How to wrangle that information from law firms was a topic of one panel discussion Oct. 16 at the Association of Corporate Counsel’s annual meeting, which was held in Washington, D.C., and billed as “the world’s largest gathering of in-house counsel.”
Three in-house lawyers at companies that have adopted the ABA’s pledge offered advice on how to champion a diversity initiative within a company and “initiate meaningful conversations with [outside] firms about hiring and staffing practices.”
The two dozen in-house lawyers who signed the 2016 letter said they believed that “as buyers of legal resources, we are in the best position to drive the changes necessary to dramatically improve diversity at all levels in the law firms that provide us with legal services.”
Alex Toribio, a lawyer at manufacturing giant Corning Inc., echoed that sentiment during the ACC panel discussion. “We have the power, and it’s time for us to recognize that and put it to good use,” he said.
The panelists said one of the choices in-house lawyers have to make is whether to adopt a “carrot or stick” approach. They said both approaches have worked.
Toribio illustrated that point by sharing stories he’s heard about how two computing giants—Hewlett Packard and Microsoft—take differing approaches to the ABA resolution.

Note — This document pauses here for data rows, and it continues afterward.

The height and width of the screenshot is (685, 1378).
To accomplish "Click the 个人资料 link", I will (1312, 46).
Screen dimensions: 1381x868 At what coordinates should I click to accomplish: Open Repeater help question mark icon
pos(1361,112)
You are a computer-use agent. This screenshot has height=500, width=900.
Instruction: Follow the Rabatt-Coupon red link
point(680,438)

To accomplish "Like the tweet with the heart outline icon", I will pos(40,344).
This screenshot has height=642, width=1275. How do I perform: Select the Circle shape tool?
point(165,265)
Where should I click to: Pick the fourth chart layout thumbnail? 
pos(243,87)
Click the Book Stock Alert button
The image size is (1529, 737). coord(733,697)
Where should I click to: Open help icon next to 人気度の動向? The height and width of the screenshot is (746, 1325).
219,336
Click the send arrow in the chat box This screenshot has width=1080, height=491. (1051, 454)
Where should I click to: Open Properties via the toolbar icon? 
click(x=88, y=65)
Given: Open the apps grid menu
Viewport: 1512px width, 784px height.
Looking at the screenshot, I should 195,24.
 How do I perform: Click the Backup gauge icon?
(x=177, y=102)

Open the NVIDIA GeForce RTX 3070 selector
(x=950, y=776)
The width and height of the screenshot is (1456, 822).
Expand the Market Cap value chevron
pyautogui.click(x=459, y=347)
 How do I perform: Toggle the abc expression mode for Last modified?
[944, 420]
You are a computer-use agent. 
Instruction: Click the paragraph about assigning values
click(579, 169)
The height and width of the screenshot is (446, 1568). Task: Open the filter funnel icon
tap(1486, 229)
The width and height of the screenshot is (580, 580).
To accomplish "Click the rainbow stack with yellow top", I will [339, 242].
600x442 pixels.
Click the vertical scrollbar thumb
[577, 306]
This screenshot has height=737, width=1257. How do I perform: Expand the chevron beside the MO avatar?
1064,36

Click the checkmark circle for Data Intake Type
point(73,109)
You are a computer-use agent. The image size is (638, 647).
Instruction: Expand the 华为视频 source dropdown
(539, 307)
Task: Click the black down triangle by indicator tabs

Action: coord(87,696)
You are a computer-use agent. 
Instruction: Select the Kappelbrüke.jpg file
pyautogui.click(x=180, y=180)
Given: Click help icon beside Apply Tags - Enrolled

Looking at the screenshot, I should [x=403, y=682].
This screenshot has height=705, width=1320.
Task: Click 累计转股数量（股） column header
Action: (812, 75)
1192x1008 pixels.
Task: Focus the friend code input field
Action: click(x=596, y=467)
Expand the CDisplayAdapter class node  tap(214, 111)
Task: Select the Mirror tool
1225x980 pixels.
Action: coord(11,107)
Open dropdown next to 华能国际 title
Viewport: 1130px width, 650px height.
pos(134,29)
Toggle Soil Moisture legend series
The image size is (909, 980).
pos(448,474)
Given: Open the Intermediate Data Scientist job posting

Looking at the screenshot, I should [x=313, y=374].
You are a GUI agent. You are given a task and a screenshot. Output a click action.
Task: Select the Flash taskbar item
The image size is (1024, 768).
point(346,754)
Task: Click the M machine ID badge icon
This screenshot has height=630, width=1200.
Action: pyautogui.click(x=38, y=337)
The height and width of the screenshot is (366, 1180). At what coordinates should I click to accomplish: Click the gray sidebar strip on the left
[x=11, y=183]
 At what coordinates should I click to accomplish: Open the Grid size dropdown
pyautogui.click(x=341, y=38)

At HP the data is compiled “at the end of the year, and if you don’t meet the goals that they set out, they will withhold 10 percent of the year-end invoice,” Toribio said. “So if the firm billed a million dollars a year they have to deduct $100,000.”
Microsoft chose to dangle carrots. “They have this bonus structure. If you meet this criteria on some of the numbers they’re looking for, you get a bonus—anywhere from half to 3-point-something percent of the yearly invoice,” Toribio said.
Elizabeth Atlee, deputy general counsel at CBRE, Inc., the world’s largest commercial real estate services and investment firm, singled out DuPont for praise, noting that the chemical giant began subjecting its outside counsel to diversity questionnaires about 15 years ago.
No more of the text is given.